## Required task
Continue the passage below on normal samples and the chi-squared distribution, starting right after its final sentence.

## Document
[Begin]
There is an intimate relation between the sample items from a normal distribution and the chi-squared distribution. This is discussed in Part 1. Let’s recall this connection. If we normalize one sample item $Y_j$ and then square it, we obtain a chi-squared random variable with df = 1. Likewise, if we normalize each sample item and then square it, the sum of the squares will be a chi-squared random variable with df = $n$. The following results are discussed in Part 1 and are restated here for clarity.

Theorem 2
Suppose that the random variable $X$ follows a standard normal distribution, i.e. the normal distribution with mean 0 and standard deviation 1. Then $Y=X^2$ follows a chi-squared distribution with 1 degree of freedom.
[End]
## Data segment
[Begin]
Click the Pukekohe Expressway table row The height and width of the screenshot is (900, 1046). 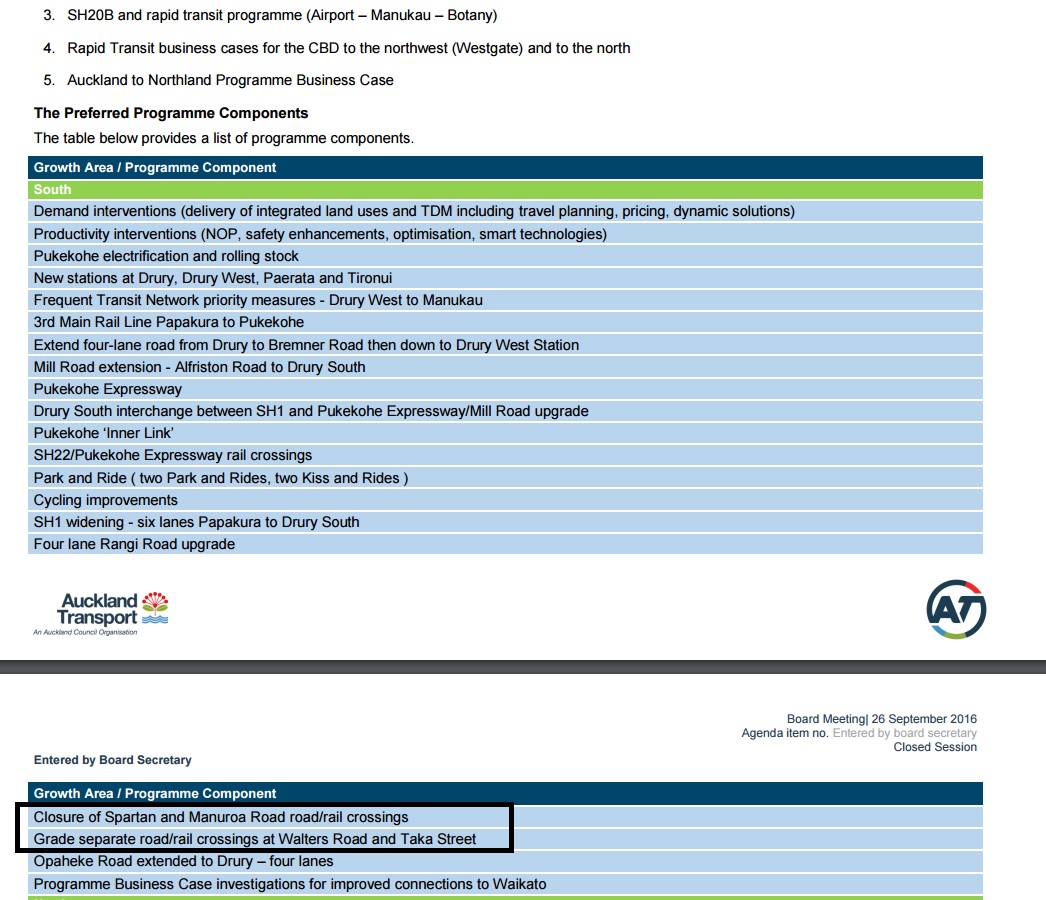(x=108, y=389)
[End]
## Solved exercise
Corollary 3
Suppose that the random variable $X$ follows a normal distribution with mean $\mu$ and standard deviation $\sigma$. Then $Y=[(X-\mu) / \sigma]^2$ follows a chi-squared distribution with 1 degree of freedom.

Corollary 4
Suppose that $X_1,X_2,\cdots,X_n$ is a random sample drawn from a normal distribution with mean $\mu$ and standard deviation $\sigma$. Then the following random variable follows a chi-squared distribution with $n$ degrees of freedom.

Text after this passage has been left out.